Streemix is a civic app by Code for America, a tool which allows anyone to make simple road cross section diagrams to express their ideas clearly and easily. Started in a Hackathon with not such an appealing interface, it now has evolved to a neat and fun app calling for a lot of playfulness and customisation. The new features support even more detail, such as vechiles types and variety of pedestrians’ avatars, street furniture, different road functions, trees and the ability to change the street’s facades, like building type, height or not having a building at all.
It seems that people are using Streetmix to tackle actual projects within their communities, ending up in real streets. Streetmix diagrams though, appear in a wide range of contexts, varying from research essays to even civic petitions like the one for “Let’s make Mitcham Lane safe for all”. Variations present also in the nature of the designs. People may use it to create – except from practical proposals – utopian dreamscapes like “The super bikelane” or scathing critiques like the “Post energy crisis street”. It was funny a user’s response where he couldn’t find the tools to add shop signage and graffiti on his proposal in order to create a connection to the commons. So given these easy tools, a need of expression emerges.
As most civic apps, the main goal is to connect neighbors with city planners and facilitate bureaucracy, strengthening a civic society. In Streetmix’s case, dialogue between the street’s users and maybe some planners is formed and the proposals may be adjusted to the real needs. For example, there was a heated debate on whether bike lanes should be placed the left or the right side of the street.

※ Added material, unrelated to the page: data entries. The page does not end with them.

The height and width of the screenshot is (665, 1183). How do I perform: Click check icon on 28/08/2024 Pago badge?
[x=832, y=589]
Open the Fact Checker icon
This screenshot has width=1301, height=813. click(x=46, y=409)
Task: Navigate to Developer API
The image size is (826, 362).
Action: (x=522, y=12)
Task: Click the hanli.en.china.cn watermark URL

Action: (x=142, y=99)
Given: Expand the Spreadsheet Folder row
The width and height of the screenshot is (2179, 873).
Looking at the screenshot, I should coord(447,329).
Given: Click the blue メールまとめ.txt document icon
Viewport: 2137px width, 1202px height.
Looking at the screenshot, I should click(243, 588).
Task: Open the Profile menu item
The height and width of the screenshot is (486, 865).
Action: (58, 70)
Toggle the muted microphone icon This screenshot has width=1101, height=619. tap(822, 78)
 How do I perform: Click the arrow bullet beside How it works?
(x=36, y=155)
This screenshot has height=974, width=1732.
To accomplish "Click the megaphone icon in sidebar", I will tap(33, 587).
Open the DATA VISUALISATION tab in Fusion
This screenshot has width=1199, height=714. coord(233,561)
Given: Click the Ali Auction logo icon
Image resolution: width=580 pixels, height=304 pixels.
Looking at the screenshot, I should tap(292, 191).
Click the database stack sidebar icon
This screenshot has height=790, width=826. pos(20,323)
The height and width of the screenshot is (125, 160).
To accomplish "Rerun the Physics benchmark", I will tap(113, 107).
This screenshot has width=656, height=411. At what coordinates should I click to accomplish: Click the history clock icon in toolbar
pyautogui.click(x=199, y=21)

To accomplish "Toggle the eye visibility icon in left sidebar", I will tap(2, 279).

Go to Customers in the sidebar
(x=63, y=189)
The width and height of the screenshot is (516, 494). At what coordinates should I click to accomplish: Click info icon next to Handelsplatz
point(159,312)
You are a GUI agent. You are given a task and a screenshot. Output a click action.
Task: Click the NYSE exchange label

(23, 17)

And in the comments section you get all perspectives on the problem. These dynamics in small details may change the way design is perceived. Extreme example in the same issue, is a pattern that appeared on diagrams, preferring to add the bike lanes in the middle of very long arterial boulevards, the so called “two-way cycletracks”. According to NACTO Urban Bikeway Design Guide there is no such thing, but apparently in Pennsylvania Avenue in Washington, D.C. they already do exist. Amateurs’ creativity knows no bounds and that is great! But unfortunately it is not always the case of street as a public space to win the dictating street design by formula.